Tutorials Logic, IN info@tutorialslogic.com

AI Agent Observability and Tracing: Runs, Spans, Metrics, and Debugging

AI Agent Observability and Tracing

Agent behavior spans multiple model calls, tool executions, state transitions, retries, handoffs, and approvals. Traditional request logs are not enough to explain failures across that chain.

A trace connects all work performed for one goal. Spans represent individual model calls, tools, retrieval steps, policy decisions, and human reviews. Metrics summarize patterns across many traces.

Good observability supports debugging, evaluation, security, cost control, and product improvement while minimizing sensitive data collection.

Mental Model

A final answer is the last frame of a long process. Observability records the process well enough that an engineer can explain what happened without rerunning it from memory.

Model the Trace Hierarchy

Assign a stable run ID to the user goal and a span ID to each operation. Record parent-child relationships so a slow or failed final answer can be traced back to the responsible model or tool step.

Include workflow version, model version, prompt version, tool version, tenant, environment, and final status as structured metadata.

Capture Decisions and State Changes

Log the action selected, sanitized arguments, tool outcome, policy result, retry reason, and compact state delta. Avoid relying only on raw prompt dumps.

Concise decision summaries are usually more useful and safer than storing private hidden reasoning. Store enough evidence to reproduce the control flow.
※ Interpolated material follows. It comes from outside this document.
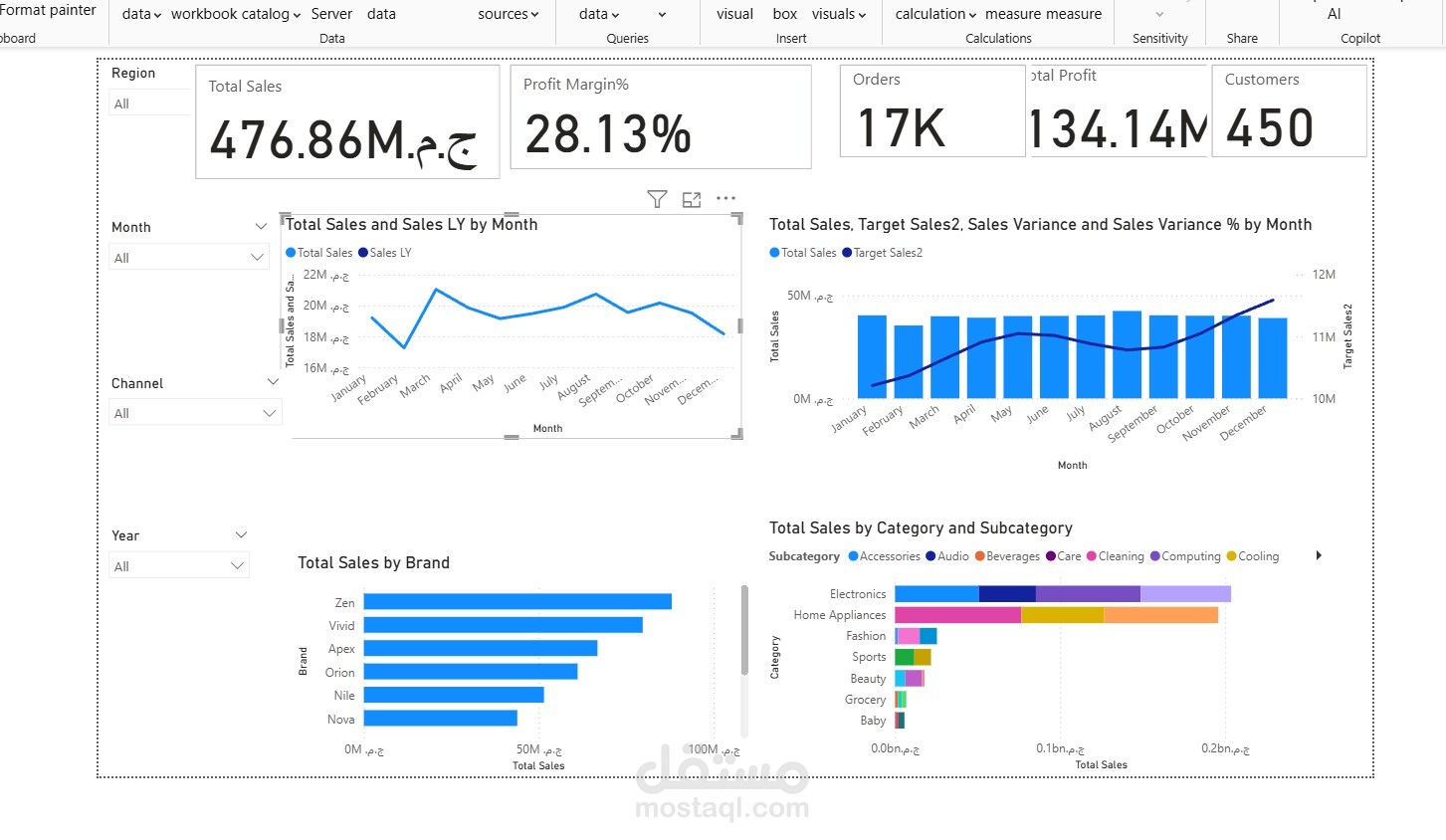The image size is (1446, 840).
Task: Click focus mode icon on the line chart
Action: (692, 198)
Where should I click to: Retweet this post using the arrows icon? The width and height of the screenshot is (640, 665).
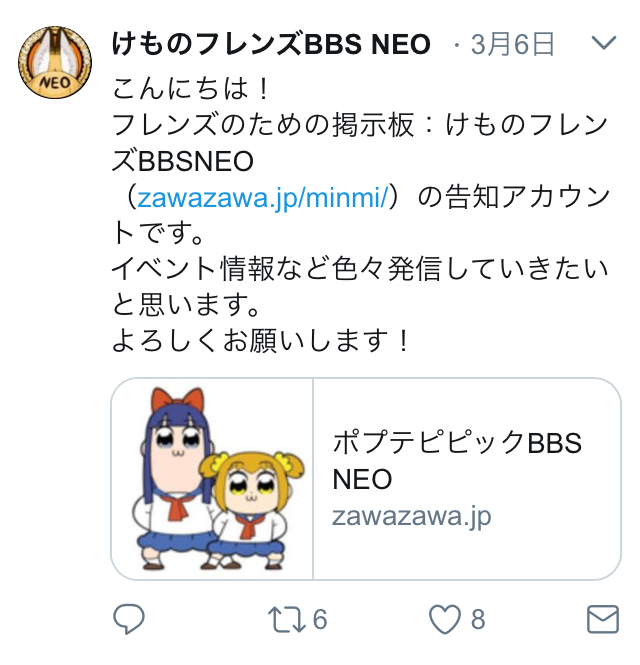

Measure Operational and Product Outcomes

Operational metrics include latency, token usage, tool errors, retries, timeouts, and cost. Product metrics include task completion, user correction, escalation, abandonment, and business outcome.

A fast cheap agent that gives wrong answers is not healthy, and a highly accurate agent that takes five minutes may still fail the user experience.

  • Track p50, p95, and p99 latency by step type.
  • Measure cost and model calls per successful task.
  • Count tool failures, repeated actions, and budget exhaustion.
  • Connect traces to evaluation and user-feedback outcomes.

Protect Sensitive Data

Prompts and tool results may contain personal data, credentials, proprietary documents, or regulated information. Define a logging policy before enabling detailed traces.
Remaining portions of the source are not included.